[Tekst powstał w maju 2008 roku]
W gabinecie sekretarza generalnego Sojuszu wisi mapa Polski. Sekretarz wbija chorągiewki tylko tam, gdzie składał osobiście wizytę w trakcie swej partyjnej kadencji. Chorągiewek powinno być 335 – tyle ile struktur powiatowych SLD. Każda oznacza spotkanie z kierownictwem powiatowym partii, wsłuchanie się w głos aktywu, krótkie wystąpienie dodające otuchy, przyjacielskie rozmowy po zebraniu i powrót do Warszawy.
– Grzesiek jest aktywny i lubi być hołubiony. To jego żywioł. Wszedł w to i tak się realizuje. Jego najważniejszym programem politycznym jest on sam – mówi Wojciech Długoborski, były poseł SLD, który kilka lat temu walczył z Napieralskim o przywództwo w Zachodniopomorskiem. Srebrnym Oplem SLD Napieralski wyrusza na kolejne spotkanie w Lublinie, skąd na zjazd przyjedzie 32 delegatów. Kto przywiezie więcej delegatów, ten będzie przewodniczącym. Gdyby wybór zależał tylko od partyjnych dołów, Napieralski miałby to w kieszeni, bo tam jest najlepiej znany. – Błąd Wojtka polega na tym, że rozmawia głównie z szefami – mówi o Olejniczaku Napieralski w drodze do Lublina. – Czasy dogadywania się z szefami rad wojewódzkich już się skończyły. Trzeba sięgać niżej. Przekonywać zwykłych ludzi. A ja lubię rozmawiać z ludźmi.

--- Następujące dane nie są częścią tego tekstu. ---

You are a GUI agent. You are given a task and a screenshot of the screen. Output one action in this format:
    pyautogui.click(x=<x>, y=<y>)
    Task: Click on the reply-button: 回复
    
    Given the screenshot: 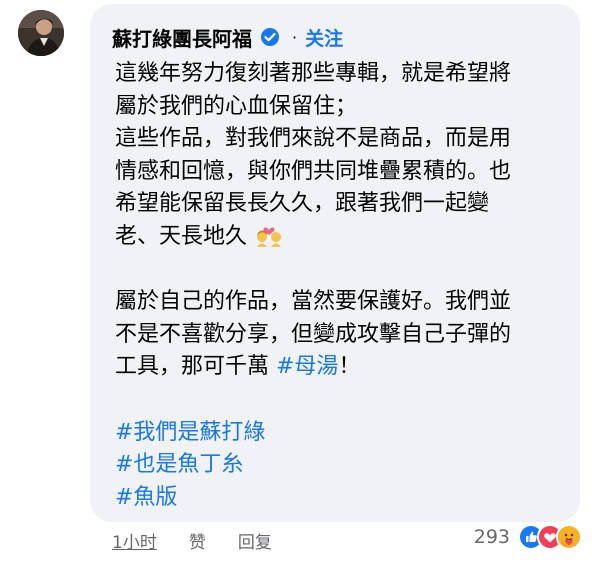 What is the action you would take?
    pyautogui.click(x=255, y=540)
    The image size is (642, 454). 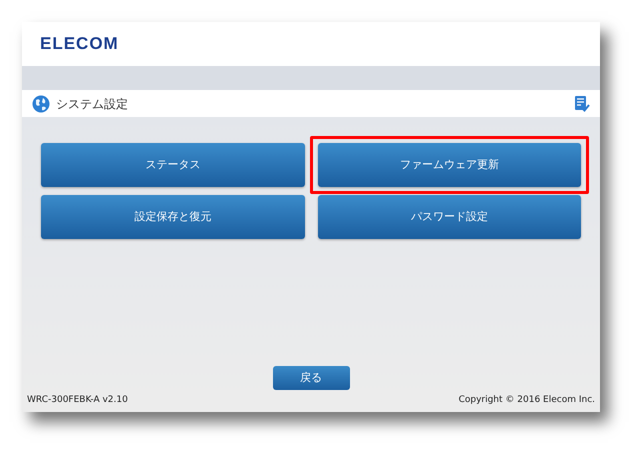 I want to click on copyright-text: Copyright © 2016 Elecom Inc., so click(x=526, y=401).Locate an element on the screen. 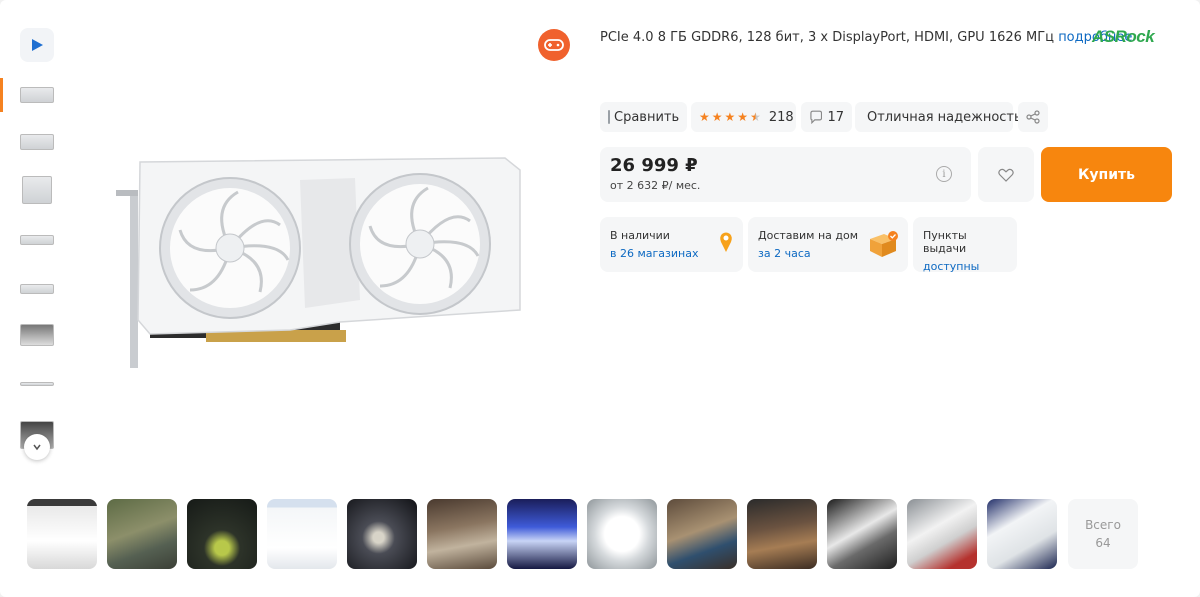  chat-icon is located at coordinates (816, 117).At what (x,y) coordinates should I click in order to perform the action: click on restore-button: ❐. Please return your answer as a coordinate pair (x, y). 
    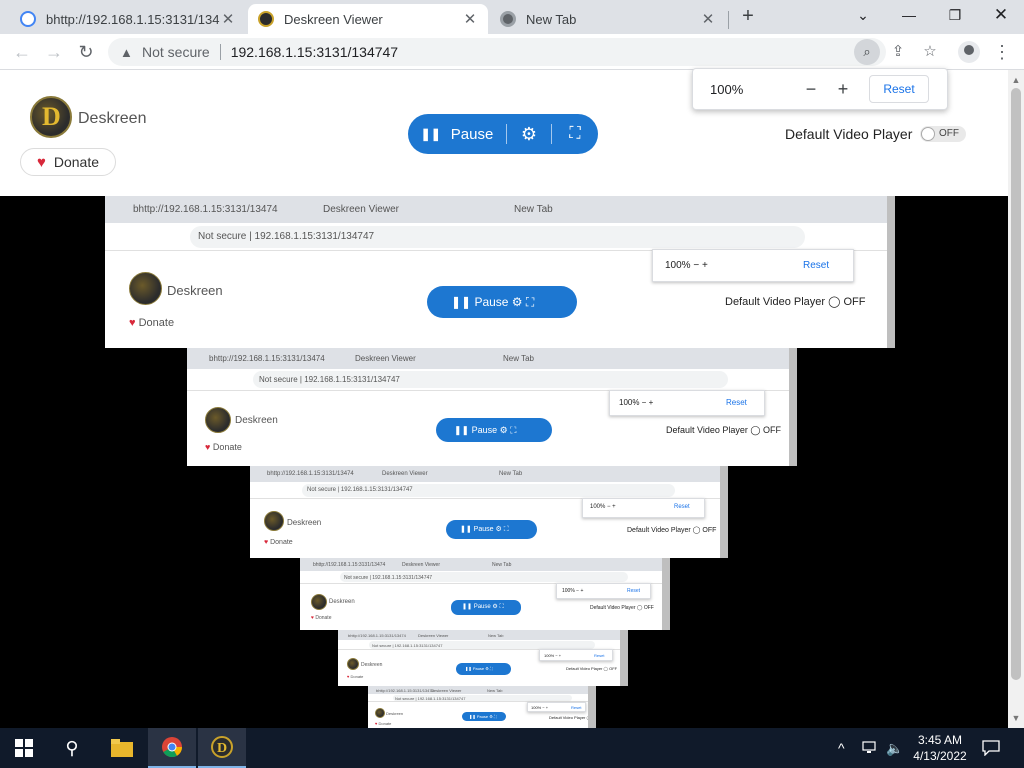
    Looking at the image, I should click on (955, 16).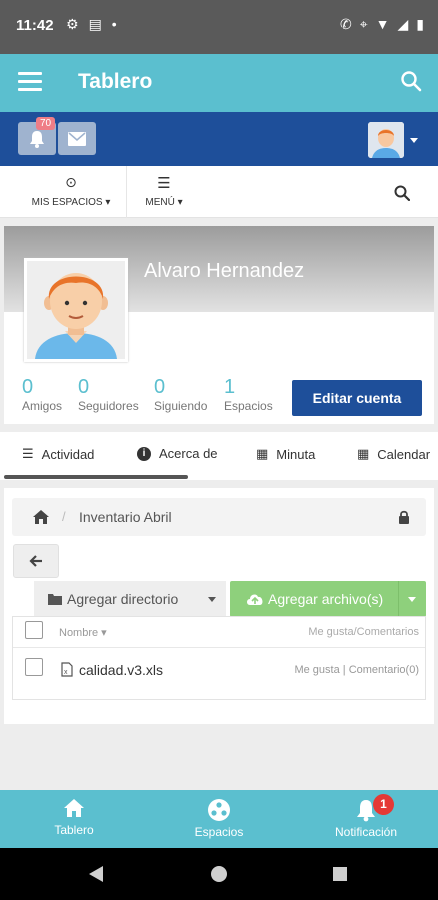 Image resolution: width=438 pixels, height=900 pixels. I want to click on user-avatar-button, so click(386, 140).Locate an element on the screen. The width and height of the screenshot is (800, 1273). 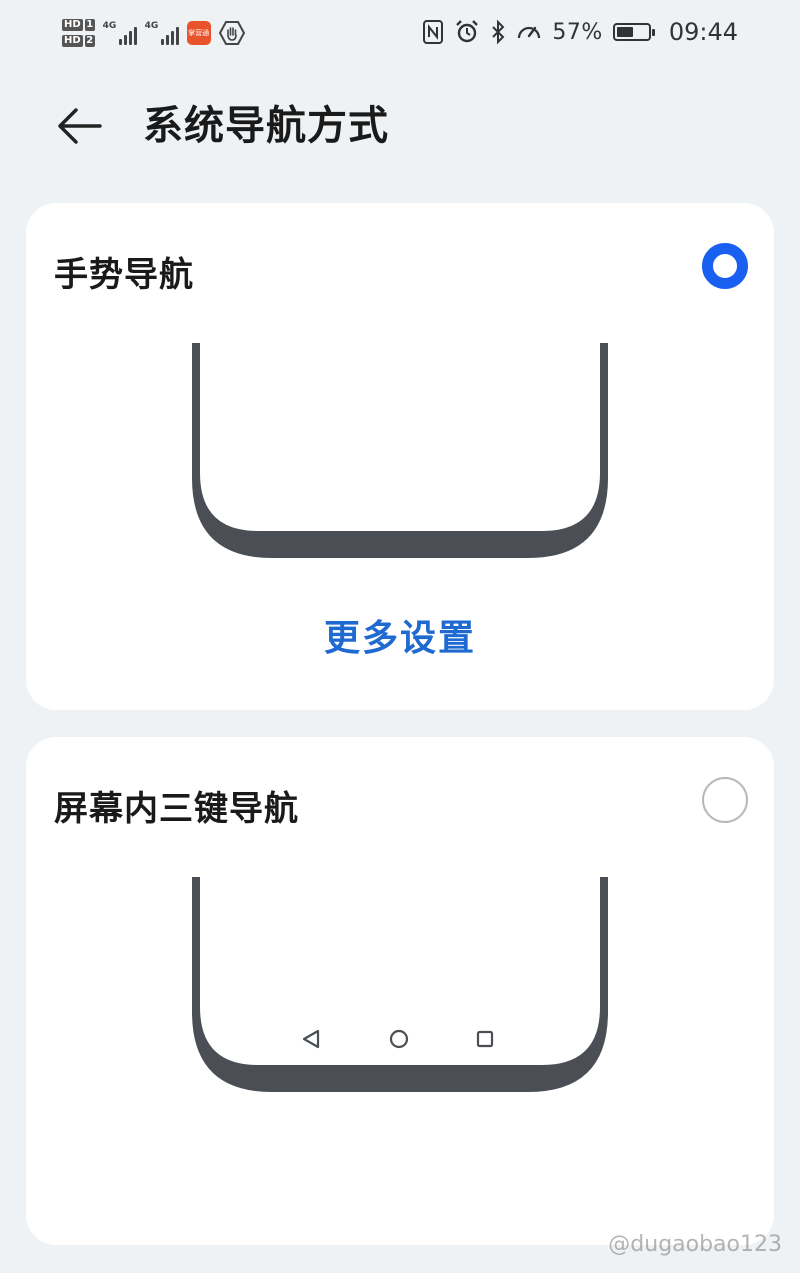
hand-hexagon-icon is located at coordinates (232, 33).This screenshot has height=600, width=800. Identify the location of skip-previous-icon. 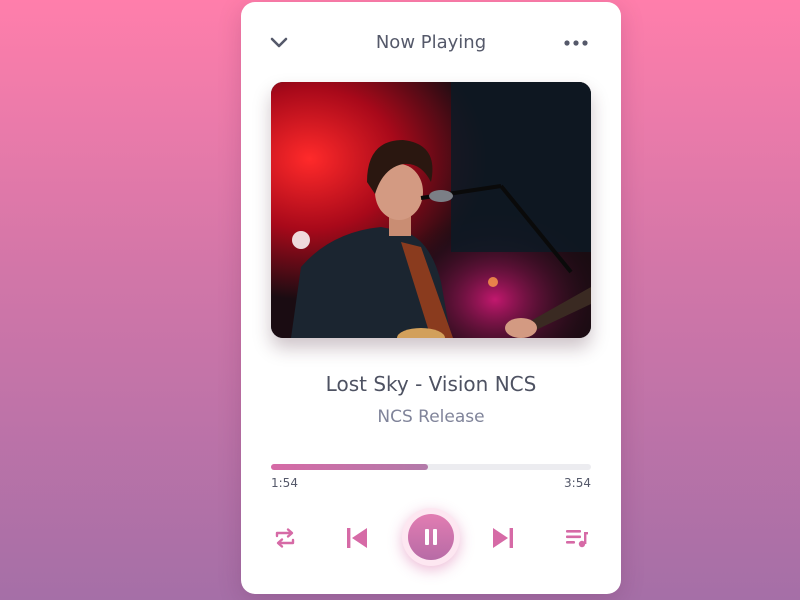
(357, 538).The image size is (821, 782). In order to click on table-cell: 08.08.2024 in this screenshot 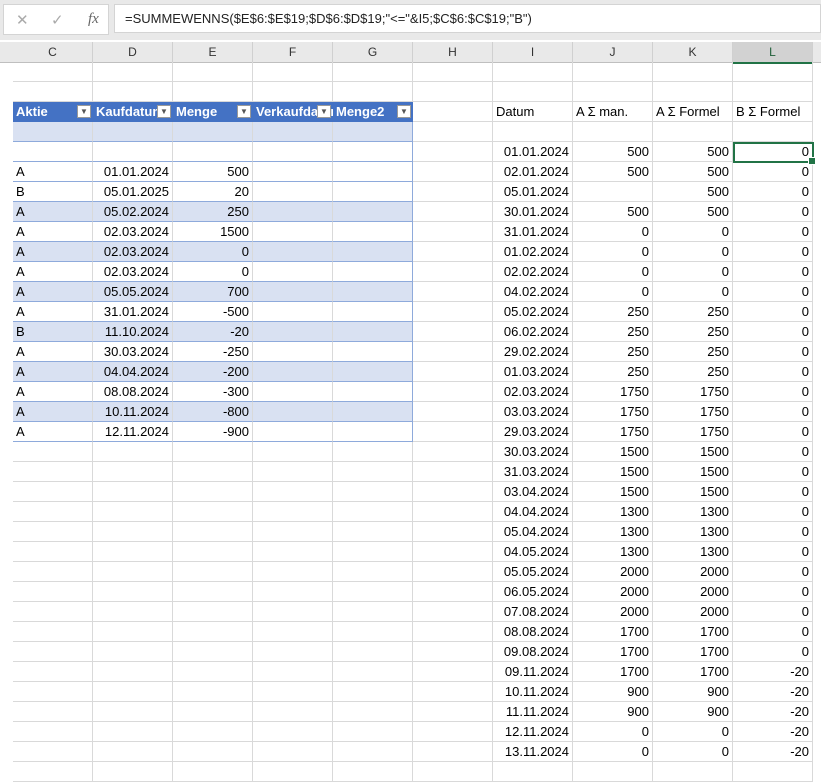, I will do `click(133, 392)`.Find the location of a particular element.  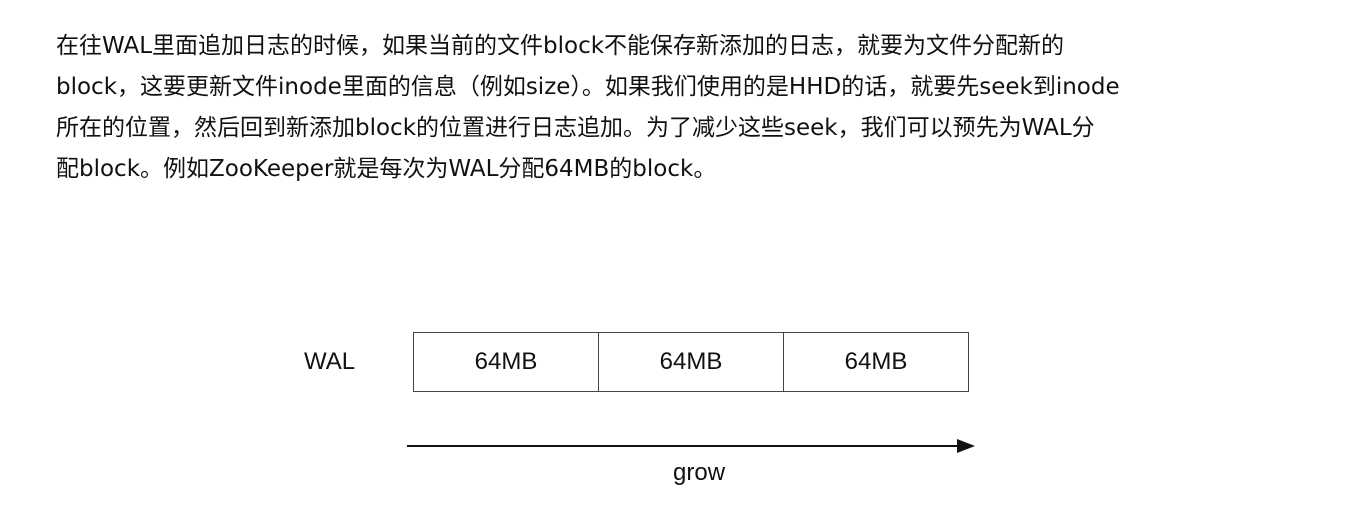

paragraph-line: 配block。例如ZooKeeper就是每次为WAL分配64MB的block。 is located at coordinates (386, 169).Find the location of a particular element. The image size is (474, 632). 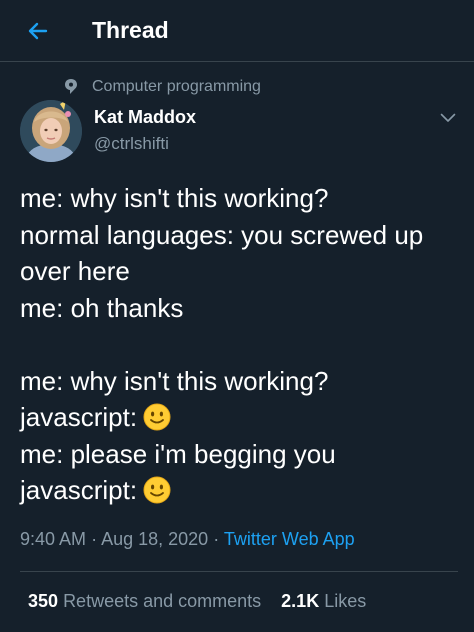

author-handle: @ctrlshifti is located at coordinates (132, 144).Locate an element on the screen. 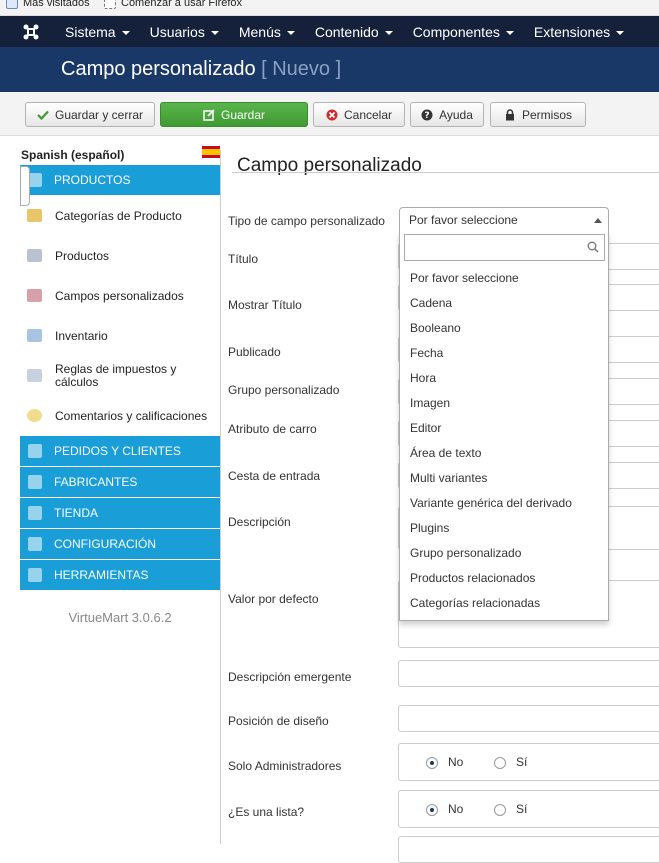 The image size is (659, 863). menu-label: Componentes is located at coordinates (456, 32).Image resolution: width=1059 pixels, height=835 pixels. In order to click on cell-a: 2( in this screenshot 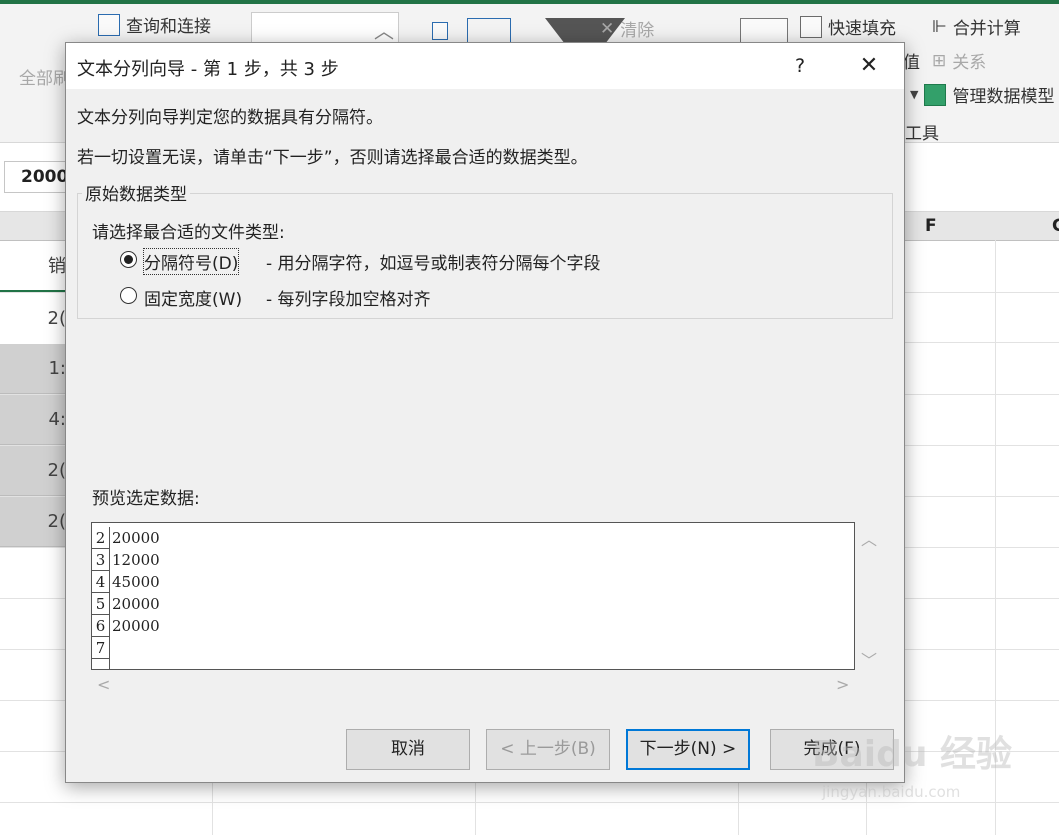, I will do `click(35, 319)`.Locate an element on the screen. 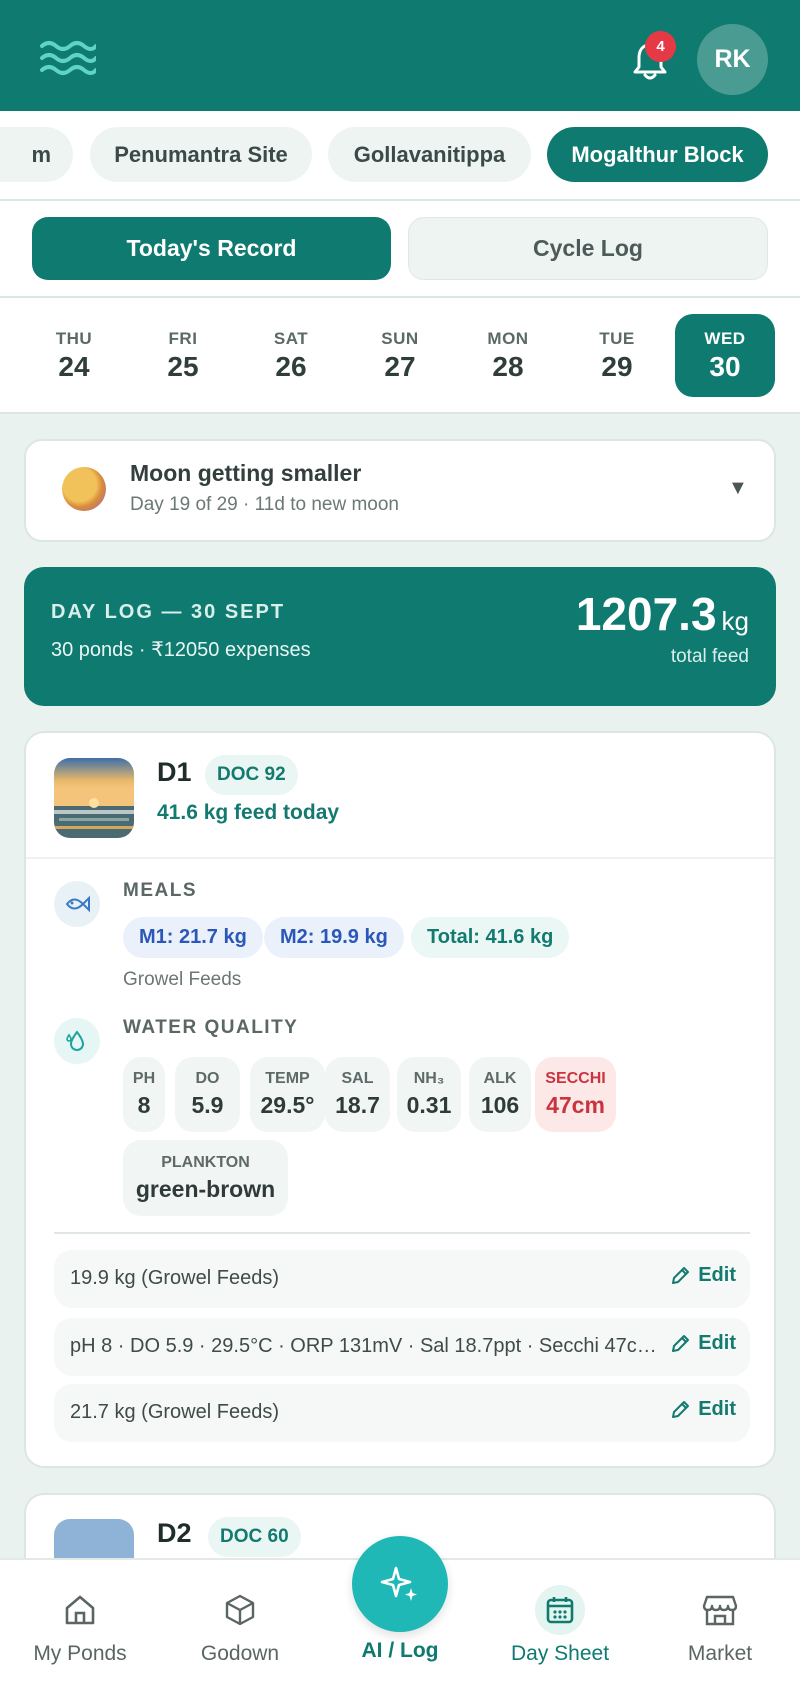 The width and height of the screenshot is (800, 1707). box-icon is located at coordinates (240, 1610).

Daję się zaprosić na kolację i gadamy do nocy.
Bernard Napieralski, ojciec Grzegorza, był etatowym instruktorem w szczecińskim Komitecie Wojewódzkim PZPR. Nigdy nie pełnił żadnej eksponowanej funkcji w partii. – Benio to bardzo skromny człowiek, który zawsze marzył, żeby jego syn zaszedł w partii wysoko, skoro jemu się to nie udało – mówi Grażyna Kochańska, była radna SLD w Szczecinie.